The game is called Recall…because the income action is called Recall. But the income action was less interesting than I had hoped, with players removing keycards to take red-shaded actions revealed after building new structures. For each removed key, a player can take one income item, such as a new tribesperson, crystals, crates, or points. The income itself ultimately wasn’t that interesting, but timing up when to take the Recall action was very interesting, especially late in the game when considering ways to take useful actions to wrap up the game.

Recall ≠ Revive
I had a great time playing Recall and, a bit like Revive, I’m guessing an expansion will arrive sooner than later. By my fourth play, Recall was beginning to feel a bit “samey”; not a bad thing, but Recall feels like a game for the current generation of players who like to chase the hotness, making it a game that would hit a table 5-10 times but doesn’t feel like a game I will be reaching for consistently years from now.
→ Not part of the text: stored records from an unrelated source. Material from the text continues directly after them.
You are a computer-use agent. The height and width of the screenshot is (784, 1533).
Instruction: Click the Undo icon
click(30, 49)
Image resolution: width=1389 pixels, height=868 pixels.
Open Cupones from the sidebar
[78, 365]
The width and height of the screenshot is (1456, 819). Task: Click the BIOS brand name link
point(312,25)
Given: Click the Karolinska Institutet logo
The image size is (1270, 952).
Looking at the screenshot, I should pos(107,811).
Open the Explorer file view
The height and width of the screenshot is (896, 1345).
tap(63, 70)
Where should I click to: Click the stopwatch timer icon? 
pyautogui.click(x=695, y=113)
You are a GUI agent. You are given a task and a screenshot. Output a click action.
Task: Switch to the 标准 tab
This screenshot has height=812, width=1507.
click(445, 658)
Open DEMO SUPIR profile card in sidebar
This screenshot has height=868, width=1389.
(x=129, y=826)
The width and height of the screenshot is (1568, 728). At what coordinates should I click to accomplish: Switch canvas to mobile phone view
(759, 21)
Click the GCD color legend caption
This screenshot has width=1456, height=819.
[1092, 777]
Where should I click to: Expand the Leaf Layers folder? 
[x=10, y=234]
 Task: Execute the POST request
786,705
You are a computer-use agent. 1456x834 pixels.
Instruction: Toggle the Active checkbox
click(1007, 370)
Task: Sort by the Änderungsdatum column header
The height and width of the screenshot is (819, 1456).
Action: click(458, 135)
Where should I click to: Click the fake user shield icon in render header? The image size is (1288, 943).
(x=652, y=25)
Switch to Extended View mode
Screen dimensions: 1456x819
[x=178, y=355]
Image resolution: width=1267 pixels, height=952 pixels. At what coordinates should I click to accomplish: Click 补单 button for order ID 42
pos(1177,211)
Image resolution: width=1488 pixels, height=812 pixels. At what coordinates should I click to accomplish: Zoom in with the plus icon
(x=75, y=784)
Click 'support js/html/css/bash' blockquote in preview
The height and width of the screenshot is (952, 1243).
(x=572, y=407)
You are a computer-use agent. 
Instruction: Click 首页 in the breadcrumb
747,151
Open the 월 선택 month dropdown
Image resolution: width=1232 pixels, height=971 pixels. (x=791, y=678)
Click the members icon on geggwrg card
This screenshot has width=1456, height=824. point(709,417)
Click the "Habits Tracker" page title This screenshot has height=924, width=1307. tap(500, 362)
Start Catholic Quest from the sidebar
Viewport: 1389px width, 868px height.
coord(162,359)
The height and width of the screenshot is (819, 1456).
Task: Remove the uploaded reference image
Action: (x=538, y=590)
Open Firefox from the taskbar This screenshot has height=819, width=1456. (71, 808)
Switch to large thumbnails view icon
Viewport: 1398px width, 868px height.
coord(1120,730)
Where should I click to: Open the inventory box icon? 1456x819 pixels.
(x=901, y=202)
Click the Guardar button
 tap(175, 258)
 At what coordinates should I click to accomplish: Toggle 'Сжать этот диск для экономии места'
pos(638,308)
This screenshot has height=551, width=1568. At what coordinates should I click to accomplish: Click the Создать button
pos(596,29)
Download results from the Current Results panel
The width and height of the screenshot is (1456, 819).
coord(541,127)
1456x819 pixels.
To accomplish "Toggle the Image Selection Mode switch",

Recall does everything right—great rulebook, icons that feel second-nature even after the second play, runs about two hours at the full player count, has a solo mode that acknowledges its multiplayer solitaire nature. There’s also a simple app that can be used to randomly determine the tribes and gadgets that are available through the three non-player tribes available in each game, and it also tracks the scores of other players globally who used the same factions to give you a sense of how others scored using the same tribe. (I used it for three of my four plays.)
The wow moments are here, but it already feels like Recall has peaked with my game groups. I did two solo games, a three-player game, and a four-player game for this review, and I had fun with the game at all counts, but notably no single player asked to try it a second time. I will personally look to table this at the max player count, since I liked the game more with a crowded board.
As a production, Recall is fine. Players in each game noted that the basic, clear crystal tokens could be deluxified to match the states that they are upgraded into; for example, white crystals graduate to red crystals, and red morphs into purple as a crystal’s level advances. But everyone I played with wished Alion had just given us white, red and purple crystals to use as spendable resources.

This certainly keeps the overall price point down, but players have become “bougie” in their desire for a luxury product. Recall is absolutely not a luxury product. I was fine with that, but I was surprised at how many people called this out.
The game’s only criminal misgiving? There are no player aids. (Remember: every game needs a player aid.)
In the scheme of the icon-heavy, medium-weight Eurogame, Recall is relatively icon-light, or features icons like a shovel and a boot to do actions that I’ve already described in this article. (If you can’t figure out what the boot does, maybe board games are not for you!) Still, everyone wondered where the player aids were, particularly when it came to the unique icons on the tribe cards or on some of the personal objective cards. The back cover of the manual has everything needed, but there’s only one copy of it.
Recall is fun and very much worth your time, whether you are a Revive fan or not. The games are truly different, so owning one won’t preclude you from owning the other. If exploration Euros are your thing, give Recall a look!